Dataset records:
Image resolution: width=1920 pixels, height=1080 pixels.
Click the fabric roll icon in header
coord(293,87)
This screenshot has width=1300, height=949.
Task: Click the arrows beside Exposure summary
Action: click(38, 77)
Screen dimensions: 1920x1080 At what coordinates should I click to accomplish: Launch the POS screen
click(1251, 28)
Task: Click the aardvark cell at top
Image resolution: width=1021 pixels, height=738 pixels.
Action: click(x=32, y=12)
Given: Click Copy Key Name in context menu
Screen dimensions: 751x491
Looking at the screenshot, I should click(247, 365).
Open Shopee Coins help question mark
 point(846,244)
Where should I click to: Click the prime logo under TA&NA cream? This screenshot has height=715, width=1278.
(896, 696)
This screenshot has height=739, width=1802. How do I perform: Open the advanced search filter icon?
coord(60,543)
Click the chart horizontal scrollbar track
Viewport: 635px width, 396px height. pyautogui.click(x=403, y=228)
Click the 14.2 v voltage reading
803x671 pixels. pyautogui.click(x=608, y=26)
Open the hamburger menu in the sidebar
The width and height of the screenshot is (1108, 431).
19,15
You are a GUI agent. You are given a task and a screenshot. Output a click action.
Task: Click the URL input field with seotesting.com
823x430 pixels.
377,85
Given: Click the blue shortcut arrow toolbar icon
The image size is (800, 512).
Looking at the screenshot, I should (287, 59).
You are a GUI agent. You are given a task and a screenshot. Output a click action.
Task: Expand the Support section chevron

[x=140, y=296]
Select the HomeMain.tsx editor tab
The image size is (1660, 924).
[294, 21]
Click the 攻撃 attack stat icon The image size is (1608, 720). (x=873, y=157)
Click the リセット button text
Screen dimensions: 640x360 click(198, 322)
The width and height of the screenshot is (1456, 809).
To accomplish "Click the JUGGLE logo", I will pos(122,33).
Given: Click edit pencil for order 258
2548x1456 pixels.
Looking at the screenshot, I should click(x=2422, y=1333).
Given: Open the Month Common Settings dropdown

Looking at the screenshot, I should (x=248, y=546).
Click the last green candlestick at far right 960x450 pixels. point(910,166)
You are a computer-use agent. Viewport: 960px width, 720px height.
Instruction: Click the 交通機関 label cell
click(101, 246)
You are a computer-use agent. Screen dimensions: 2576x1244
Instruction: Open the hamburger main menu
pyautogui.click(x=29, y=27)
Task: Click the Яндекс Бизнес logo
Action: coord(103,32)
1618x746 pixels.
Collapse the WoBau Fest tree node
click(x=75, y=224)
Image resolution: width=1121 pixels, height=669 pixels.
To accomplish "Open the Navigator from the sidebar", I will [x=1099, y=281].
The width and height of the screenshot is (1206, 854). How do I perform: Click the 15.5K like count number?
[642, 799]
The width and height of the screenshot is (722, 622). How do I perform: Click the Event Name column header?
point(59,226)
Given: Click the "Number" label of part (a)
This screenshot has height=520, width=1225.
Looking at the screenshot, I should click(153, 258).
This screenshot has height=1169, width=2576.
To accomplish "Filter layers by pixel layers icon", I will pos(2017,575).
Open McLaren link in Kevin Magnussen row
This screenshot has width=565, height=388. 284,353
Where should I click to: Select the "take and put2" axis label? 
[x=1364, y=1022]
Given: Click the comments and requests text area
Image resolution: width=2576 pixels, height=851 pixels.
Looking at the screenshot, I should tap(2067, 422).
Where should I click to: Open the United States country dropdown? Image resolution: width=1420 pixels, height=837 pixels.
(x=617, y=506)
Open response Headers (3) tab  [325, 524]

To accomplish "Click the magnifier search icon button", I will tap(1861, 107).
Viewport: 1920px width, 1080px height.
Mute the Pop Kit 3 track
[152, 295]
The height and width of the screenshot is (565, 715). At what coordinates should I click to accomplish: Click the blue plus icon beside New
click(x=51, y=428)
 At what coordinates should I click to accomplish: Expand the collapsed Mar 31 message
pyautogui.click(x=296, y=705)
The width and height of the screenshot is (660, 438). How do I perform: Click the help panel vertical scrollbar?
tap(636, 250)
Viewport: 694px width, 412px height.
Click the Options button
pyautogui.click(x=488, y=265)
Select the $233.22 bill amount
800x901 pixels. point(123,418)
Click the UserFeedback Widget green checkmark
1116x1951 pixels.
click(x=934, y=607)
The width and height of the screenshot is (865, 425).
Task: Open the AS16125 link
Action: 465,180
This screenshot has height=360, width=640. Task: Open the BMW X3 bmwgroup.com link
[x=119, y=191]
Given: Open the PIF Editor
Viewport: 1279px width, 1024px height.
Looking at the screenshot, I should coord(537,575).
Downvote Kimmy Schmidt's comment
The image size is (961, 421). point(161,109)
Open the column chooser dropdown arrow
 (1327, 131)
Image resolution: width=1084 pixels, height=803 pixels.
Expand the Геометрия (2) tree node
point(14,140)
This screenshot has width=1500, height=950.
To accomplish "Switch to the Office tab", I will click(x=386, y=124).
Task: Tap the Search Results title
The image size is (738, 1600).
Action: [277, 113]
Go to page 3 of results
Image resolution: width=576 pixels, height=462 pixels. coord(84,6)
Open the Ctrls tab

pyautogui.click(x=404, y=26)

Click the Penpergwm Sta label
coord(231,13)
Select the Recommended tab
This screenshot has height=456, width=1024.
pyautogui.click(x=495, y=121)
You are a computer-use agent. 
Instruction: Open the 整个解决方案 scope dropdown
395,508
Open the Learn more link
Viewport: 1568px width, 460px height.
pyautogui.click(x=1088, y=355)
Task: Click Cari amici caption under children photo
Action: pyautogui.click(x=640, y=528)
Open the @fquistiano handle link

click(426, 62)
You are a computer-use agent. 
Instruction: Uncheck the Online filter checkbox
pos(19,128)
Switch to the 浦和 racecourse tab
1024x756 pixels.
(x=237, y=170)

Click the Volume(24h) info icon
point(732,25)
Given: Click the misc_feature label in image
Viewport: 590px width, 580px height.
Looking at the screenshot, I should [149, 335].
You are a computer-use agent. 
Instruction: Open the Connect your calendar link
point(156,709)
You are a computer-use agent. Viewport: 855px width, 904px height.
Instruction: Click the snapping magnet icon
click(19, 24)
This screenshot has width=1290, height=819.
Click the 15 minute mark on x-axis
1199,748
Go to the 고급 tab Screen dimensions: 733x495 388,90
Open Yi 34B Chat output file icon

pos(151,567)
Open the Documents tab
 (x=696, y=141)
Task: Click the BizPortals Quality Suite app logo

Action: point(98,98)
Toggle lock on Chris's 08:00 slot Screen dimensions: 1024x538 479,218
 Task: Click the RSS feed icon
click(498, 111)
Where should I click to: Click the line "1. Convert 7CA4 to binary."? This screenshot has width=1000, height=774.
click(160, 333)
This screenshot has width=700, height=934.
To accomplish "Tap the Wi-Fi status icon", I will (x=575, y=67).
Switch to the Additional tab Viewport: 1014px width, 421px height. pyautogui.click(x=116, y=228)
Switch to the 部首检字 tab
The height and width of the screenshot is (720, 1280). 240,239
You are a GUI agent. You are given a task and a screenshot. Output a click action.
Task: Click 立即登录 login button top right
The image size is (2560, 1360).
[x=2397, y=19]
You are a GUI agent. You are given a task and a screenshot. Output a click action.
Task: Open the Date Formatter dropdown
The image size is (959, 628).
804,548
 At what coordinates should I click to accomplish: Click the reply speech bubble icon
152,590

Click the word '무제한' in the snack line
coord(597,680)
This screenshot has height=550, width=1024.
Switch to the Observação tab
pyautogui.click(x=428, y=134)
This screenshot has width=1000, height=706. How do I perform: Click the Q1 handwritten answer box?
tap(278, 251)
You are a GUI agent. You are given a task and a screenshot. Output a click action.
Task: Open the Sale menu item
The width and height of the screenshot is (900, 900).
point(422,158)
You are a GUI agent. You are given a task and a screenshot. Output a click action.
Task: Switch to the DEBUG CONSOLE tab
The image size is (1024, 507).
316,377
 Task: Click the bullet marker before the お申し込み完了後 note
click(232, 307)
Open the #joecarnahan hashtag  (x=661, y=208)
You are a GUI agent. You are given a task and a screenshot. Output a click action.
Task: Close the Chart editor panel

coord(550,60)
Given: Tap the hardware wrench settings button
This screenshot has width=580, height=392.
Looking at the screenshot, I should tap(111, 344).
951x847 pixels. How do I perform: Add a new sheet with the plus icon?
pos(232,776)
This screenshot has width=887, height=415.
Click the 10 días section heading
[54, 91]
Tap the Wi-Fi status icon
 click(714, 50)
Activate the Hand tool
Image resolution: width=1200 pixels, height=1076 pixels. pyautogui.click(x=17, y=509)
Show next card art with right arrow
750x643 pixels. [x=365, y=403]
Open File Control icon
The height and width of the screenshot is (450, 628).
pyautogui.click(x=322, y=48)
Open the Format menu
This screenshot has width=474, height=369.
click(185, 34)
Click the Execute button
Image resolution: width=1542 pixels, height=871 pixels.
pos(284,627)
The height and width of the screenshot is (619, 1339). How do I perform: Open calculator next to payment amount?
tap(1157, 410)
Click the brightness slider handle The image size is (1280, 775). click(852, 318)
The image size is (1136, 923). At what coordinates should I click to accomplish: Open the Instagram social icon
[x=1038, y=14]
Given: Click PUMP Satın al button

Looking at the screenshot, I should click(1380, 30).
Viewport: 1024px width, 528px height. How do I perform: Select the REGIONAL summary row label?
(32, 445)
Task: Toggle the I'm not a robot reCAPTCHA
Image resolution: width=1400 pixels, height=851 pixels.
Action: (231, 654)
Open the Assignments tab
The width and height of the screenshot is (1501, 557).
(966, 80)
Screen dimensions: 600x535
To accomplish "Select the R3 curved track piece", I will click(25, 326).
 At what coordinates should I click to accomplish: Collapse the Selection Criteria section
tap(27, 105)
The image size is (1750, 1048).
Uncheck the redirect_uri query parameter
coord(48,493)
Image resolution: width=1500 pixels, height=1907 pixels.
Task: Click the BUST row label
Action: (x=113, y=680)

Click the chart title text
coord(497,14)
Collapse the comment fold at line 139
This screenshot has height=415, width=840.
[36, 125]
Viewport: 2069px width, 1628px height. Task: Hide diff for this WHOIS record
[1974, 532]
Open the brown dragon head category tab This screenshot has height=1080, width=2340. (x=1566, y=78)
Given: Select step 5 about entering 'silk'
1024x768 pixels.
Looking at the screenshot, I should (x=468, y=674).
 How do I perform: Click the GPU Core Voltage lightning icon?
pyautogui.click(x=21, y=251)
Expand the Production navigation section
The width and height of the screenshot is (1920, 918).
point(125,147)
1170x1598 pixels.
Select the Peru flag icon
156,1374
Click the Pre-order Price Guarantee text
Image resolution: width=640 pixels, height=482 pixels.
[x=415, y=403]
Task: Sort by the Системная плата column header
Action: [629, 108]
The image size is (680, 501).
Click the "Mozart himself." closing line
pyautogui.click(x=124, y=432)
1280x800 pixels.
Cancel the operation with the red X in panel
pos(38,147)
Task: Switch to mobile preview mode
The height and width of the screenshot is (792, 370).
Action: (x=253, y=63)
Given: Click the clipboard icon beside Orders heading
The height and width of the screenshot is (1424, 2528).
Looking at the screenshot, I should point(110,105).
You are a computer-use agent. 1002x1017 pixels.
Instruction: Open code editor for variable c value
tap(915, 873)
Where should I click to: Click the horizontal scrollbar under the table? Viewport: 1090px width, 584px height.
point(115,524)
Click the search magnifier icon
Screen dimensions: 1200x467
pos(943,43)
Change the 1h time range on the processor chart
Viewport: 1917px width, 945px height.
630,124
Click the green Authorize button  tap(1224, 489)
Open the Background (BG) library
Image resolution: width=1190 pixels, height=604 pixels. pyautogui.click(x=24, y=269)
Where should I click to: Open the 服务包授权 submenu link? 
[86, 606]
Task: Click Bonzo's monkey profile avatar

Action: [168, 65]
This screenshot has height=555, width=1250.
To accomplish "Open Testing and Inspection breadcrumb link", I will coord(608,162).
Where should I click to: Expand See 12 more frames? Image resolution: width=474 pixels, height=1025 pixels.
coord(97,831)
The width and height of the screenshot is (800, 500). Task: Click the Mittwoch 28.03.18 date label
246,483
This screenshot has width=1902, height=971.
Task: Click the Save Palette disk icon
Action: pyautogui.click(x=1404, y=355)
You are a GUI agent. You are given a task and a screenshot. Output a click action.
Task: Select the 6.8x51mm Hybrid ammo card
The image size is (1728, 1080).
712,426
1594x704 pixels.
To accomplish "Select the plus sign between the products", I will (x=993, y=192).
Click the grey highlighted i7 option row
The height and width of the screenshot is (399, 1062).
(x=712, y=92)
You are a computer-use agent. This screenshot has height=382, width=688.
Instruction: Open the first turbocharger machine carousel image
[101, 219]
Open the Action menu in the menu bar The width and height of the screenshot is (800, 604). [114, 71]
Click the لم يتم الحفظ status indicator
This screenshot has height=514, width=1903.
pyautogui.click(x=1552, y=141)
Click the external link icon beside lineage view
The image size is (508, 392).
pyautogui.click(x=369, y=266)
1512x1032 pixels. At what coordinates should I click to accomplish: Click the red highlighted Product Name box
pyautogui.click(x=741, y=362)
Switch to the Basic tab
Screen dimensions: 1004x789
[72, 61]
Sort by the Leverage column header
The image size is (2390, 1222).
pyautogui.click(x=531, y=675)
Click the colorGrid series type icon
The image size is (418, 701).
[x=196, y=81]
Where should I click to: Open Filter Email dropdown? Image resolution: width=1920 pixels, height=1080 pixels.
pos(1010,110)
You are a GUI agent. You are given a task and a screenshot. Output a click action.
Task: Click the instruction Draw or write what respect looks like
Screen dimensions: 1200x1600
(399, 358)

Task to complete:
Which lines of the listing above contain the word "tree"? Pull out each of them in full.

Task solution:
Collapse the WoBau Fest tree node
Expand the Геометрия (2) tree node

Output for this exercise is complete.